Compare 2 text file with 1 column in each file and write mismatch data to 3rd file

Divya_Nochiyil · October 24, 2013, 10:33am

Hi,
I need to compare 2 text files with around 60000 rows and 1 column. I need to compare these and write the mismatch data to 3rd file.
File1 - file2 = file3

wc -l file1.txt
58112
wc -l file2.txt
55260
 
head -5 file1.txt
101214200123
101214700300
101250030067
101214100500
109912312312
 
head -5 file2.txt
101250030067
101214200123
101214700333
109912312312
101214700300

I can sort the files.
What shall I do after that or any other way

Thanks,
Divya

pamu · October 24, 2013, 10:46am

with awk

 $ awk 'NR==FNR{A[$1]++;next}{if(! A[$1]){print }else{A[$1]=0}}END{for(i in A){if(A){print i}}}' file1 file2

101214700333
101214100500

Akshay_Hegde · October 24, 2013, 11:08am

You may try this also

$ awk 'FNR==NR{A[$1]++;next}{if(!($1 in  A))print;else delete A[$1]}END{for (i in A)print i}' file1 file2

101214700333
101214100500

paresh_n_doshi · October 28, 2013, 8:36am

CAN YOU PLEASE EXPLAIN WHAT {A[$1]++" EXACTLY " DOES? IT IS CREATING AN ARRAY BUT NOT ASSIGNING ANYTHING. FURTHER INCREMENT SIGN IS NOT UNDERSTOOD BY ME. PLEASE HELP ME UNDERSTAND THIS.

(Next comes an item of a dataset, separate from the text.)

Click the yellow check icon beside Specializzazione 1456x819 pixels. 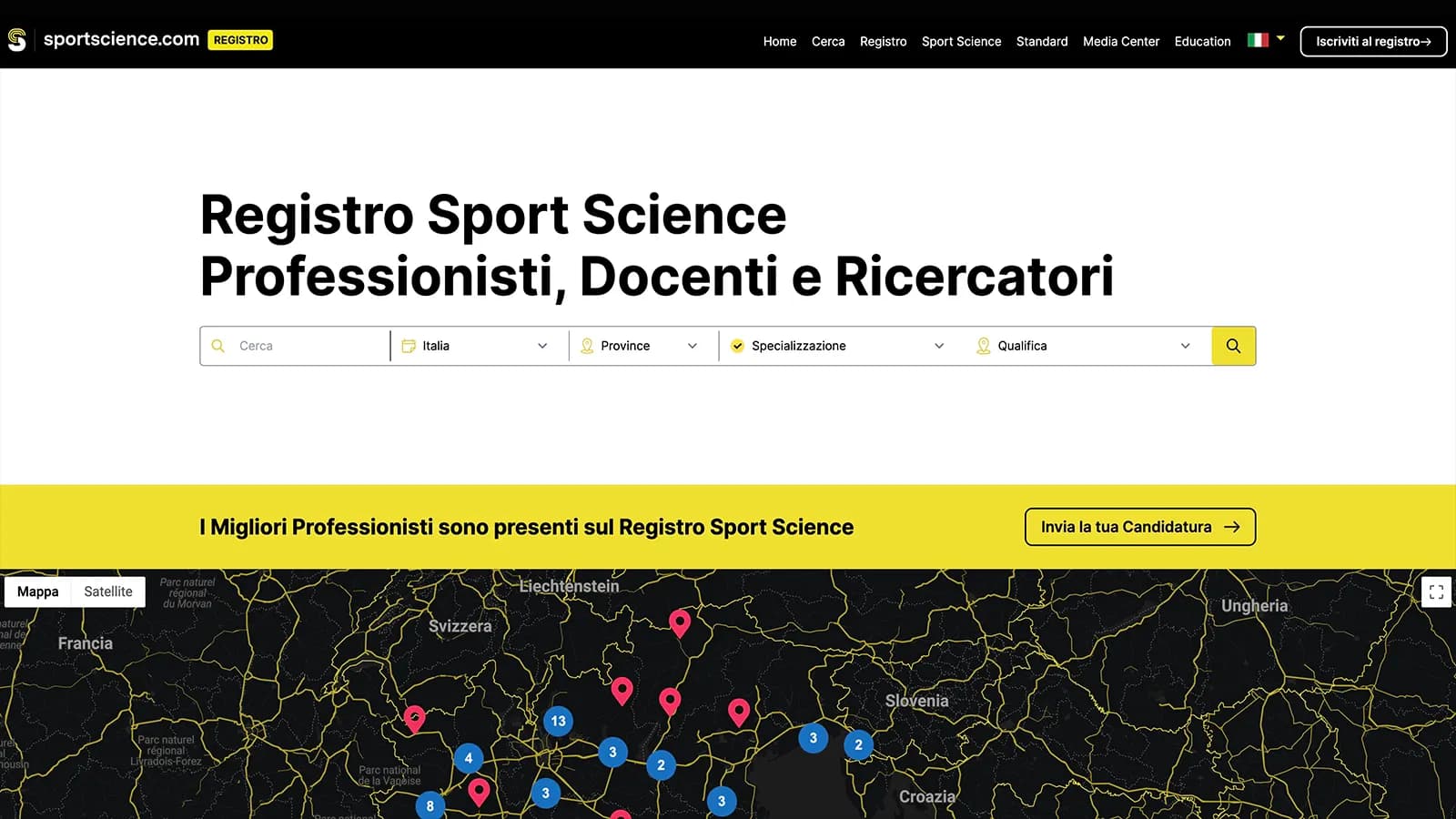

Subbeh · October 28, 2013, 8:53am

You could use the comm command for this:

comm -23 file1.txt file2.txt

The files need to be sorted though

pamu · October 28, 2013, 9:11am

Please check below this may clear your doubts...

$ cat file

101250030067
101214200123
101214700333
109912312312
101214700300
101214700333
101214700333
109912312312

$ awk '{A[$1]++}END{for(i in A) print i,A}' file

101214700333 3 # It has 3 occurrence in the file so A=3
101214200123 1 # It has 1 occurrence in the file so A=1
109912312312 2 # It has 2 occurrence in the file so A=2
101214700300 1
101250030067 1

MadeInGermany · October 28, 2013, 11:02am

Using the exist clause (x in A) , it's indeed possible to define an array element without a value:

awk 'FNR==NR {A[$1]; next}
{if ($1 in  A) delete A[$1]; else print $1} END {for (i in A) print i}' file1 file2

Divya_Nochiyil · November 4, 2013, 8:02am

I need the missing data from file 1 alone...How can we do that..

cat file1
 
101250030067
101214200123
101214700333
109912312312


cat file2
101250030067
101214200123
101214700333
101214700300

File3 should be 109912312312 alone.
101214700300 is not needed.
ie. Missing data

greet_sed · November 4, 2013, 8:08am

How about grep ?

grep -v -f file2 file1 > file3

It works for given sample input.

Divya_Nochiyil · November 4, 2013, 8:24am

As the 1st file contains 50000 lines, grep is taking too much time.
Can we have a better way.

greet_sed · November 4, 2013, 8:45am

Try this:

awk 'NR==FNR{a[$1]=$1;next} { if (!a[$1]) { print $1 } } ' file2 file1

output:

109912312312

cat file2
101250030067
101214200123
101214700333
101214700300

cat file1
101250030067
101214200123
101214700333
109912312312